Reducing central bankers to caricatures risks missing the big picture.
These days, policy makers have to be more nimble Central bankers have long been categorized as hawks, who prefer higher borrowing costs to keep a lid on inflation, or doves, who favor lower rates to juice growth. In normal times, these depictions help investors and observers know roughly what to expect policy-wise. But these are far from normal times, and such caricatures are more distracting than enlightening.
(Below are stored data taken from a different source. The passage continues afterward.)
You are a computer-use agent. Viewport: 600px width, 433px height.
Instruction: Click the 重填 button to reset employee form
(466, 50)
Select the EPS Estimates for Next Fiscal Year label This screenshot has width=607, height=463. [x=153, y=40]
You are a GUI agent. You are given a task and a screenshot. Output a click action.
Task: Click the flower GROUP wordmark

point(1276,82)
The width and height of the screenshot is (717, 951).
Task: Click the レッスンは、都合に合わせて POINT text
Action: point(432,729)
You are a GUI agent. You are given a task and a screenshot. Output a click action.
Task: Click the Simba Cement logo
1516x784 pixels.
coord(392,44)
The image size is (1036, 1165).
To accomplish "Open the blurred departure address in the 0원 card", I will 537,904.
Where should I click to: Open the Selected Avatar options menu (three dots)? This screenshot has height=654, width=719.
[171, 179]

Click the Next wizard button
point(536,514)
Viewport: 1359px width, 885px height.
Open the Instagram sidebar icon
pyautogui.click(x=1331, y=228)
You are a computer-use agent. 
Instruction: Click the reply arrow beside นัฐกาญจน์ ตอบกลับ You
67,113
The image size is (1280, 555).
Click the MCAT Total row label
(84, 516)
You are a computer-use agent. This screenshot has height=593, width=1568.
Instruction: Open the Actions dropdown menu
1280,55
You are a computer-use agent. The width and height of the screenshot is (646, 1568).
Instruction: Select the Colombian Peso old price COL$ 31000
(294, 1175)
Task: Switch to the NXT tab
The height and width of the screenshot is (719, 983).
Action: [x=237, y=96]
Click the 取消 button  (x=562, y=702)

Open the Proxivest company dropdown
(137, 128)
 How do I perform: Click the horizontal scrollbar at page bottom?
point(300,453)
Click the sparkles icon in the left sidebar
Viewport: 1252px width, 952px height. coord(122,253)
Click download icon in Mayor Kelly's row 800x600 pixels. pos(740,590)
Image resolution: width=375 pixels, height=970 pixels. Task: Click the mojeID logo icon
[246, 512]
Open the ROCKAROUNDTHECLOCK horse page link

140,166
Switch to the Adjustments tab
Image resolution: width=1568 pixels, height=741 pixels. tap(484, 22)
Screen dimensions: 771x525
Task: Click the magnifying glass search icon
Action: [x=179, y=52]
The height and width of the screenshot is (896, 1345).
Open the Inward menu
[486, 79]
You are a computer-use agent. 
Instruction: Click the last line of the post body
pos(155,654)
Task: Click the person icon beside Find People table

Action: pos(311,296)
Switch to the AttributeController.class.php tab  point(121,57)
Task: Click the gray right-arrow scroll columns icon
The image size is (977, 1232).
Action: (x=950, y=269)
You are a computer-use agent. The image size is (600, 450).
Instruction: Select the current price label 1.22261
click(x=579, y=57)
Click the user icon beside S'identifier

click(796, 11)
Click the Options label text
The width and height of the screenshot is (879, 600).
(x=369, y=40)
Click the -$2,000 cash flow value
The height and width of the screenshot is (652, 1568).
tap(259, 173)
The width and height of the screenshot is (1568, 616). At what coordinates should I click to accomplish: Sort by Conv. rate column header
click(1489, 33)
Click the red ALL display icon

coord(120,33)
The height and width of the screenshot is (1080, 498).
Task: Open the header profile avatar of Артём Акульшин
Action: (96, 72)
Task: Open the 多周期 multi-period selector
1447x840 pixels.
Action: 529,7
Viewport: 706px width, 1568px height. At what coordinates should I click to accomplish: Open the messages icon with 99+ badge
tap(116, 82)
Consider India. Last week, the Reserve Bank continued to hold rates steady, as it has since mid-2020. When Prime Minister Narendra Modi’s government replaced half of the six-member panel in October, the lineup was widely judged to be more dovish. This was supposed to be a new-look committee, one that was sympathetic to easing. It hasn’t worked out that way. By comparison, the old guard took an axe to borrowing costs. Not only did the so-called doves stay grounded, but the RBI also announced it was reining in some emergency policies. On the face of it, the resistance is all the more puzzling because inflation had retreated in the lead-up to the meeting.
Did the doves suddenly become hawks? Unlikely. The RBI did say it was committed to being “accommodative” — rates came down by 115 basis points in 2020 — and will seek to make ample liquidity available. Officials are probably also counting on the government’s big fiscal expansion to do some lifting for them. The move shows central banking in the post-Covid era requires nimbleness and the ability to put ideology aside. Guiding philosophies developed over the course of careers in academia, the government, or the private sector no longer apply.
Flawed bird analogies are equally stark when you look at the monetary stances of advanced economies. Esther George, president of the Federal Reserve Bank of Kansas City, has often been characterized as one of the most hawkish U.S. officials, as was her predecessor, Thomas Hoenig. But last week, George said the Fed was still “far away” from achieving its goals and it was premature to mull scaling back its massive bond-buying program. Even Haruhiko Kuroda, the Bank of Japan governor sometimes considered an avatar for permanent easing, looks conservative relative to some of his colleagues. The BOJ has done less new stuff during the pandemic than the Fed or European Central Bank. Yet the BOJ arguably never stopped QE and was a pioneer of zero rates. Does that make Kuroda less of a dove? Does it matter?